» **Exercício curto a**
Reescreva todas as entradas abaixo, com os pedidos, e desloque em -95 cada número das coordenadas dadas nas respostas.

+++ Trecho do texto +++

Se seu universo interior está vazio, você tenta preenchê-lo com coisas que você julga poder dar significado. Pode ser bens, coisas materiais ou reconhecimento público. Você procura se encher com fama, popularidade ou aceitação pública. Isto, porém é vicioso, torna-se uma droga: Você precisa aumentar cada vez mais a dose para satisfação. Sua alma torna-se cada vez mais frustrada: Nem sempre você terá as coisas com as quais sonha, nem sempre terá o reconhecimento que espera, e nem mesmo a aceitação da qual você se julga merecedor. Estas coisas são profundamente ilusórias.

 

Existe uma insaciabilidade na alma que só Deus pode satisfazer. C. S. Lewis escreveu: Se eu encontro em mim um desejo que nenhuma experiência desse mundo possa satisfazer, a explicação mais provável é que eu fui feito para um outro mundo...Se nenhum dos meus prazeres terrenos é capaz de satisfazê-lo, isso não prova que o universo é uma fraude. Provavelmente os prazeres terrenos não têm o propósito de satisfazê-lo, mas somente de despertá-lo, de sugerir a coisa real. Se for assim, tenho de tomar cuidado para, por um lado, jamais desprezar ou ser ingrato em relação a essas bênçãos terrenas, e, por outro jamais confundi-lo com outra coisa, da qual elas não passam de um tipo de cópia, ou eco, ou miragem.”

 

Afirma-se que Beto Rockfeller, considerado o homem mais rico do mundo em toda história da humanidade. Nem Elon Musk, Dono da Tesla, SpaceX e Twitter, nem Jeff Bezos, fundador da Amazon ou Mark Zuckerberg: Criador do Facebook (agora Meta), foram tão ricos quanto Rockfeller, aos ser indagado sobre quanto dinheiro a mais ele queria, teria afirmado ironicamente: “Só um pouquinho a mais!”

+++

» **Exercício curto b**
Duplique, sem alterações, o trecho do texto sobre o vazio interior que começa em "Se seu universo" e termina em "são profundamente ilusórias.".

+++ Informações exibidas +++

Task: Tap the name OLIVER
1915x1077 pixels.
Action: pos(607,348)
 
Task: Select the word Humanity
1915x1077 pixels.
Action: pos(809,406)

+++

» **Resposta completa a**
Task: Tap the name OLIVER
1915x1077 pixels.
Action: pos(512,253)
 
Task: Select the word Humanity
1915x1077 pixels.
Action: pos(714,311)

» **Resposta completa b**
Se seu universo interior está vazio, você tenta preenchê-lo com coisas que você julga poder dar significado. Pode ser bens, coisas materiais ou reconhecimento público. Você procura se encher com fama, popularidade ou aceitação pública. Isto, porém é vicioso, torna-se uma droga: Você precisa aumentar cada vez mais a dose para satisfação. Sua alma torna-se cada vez mais frustrada: Nem sempre você terá as coisas com as quais sonha, nem sempre terá o reconhecimento que espera, e nem mesmo a aceitação da qual você se julga merecedor. Estas coisas são profundamente ilusórias.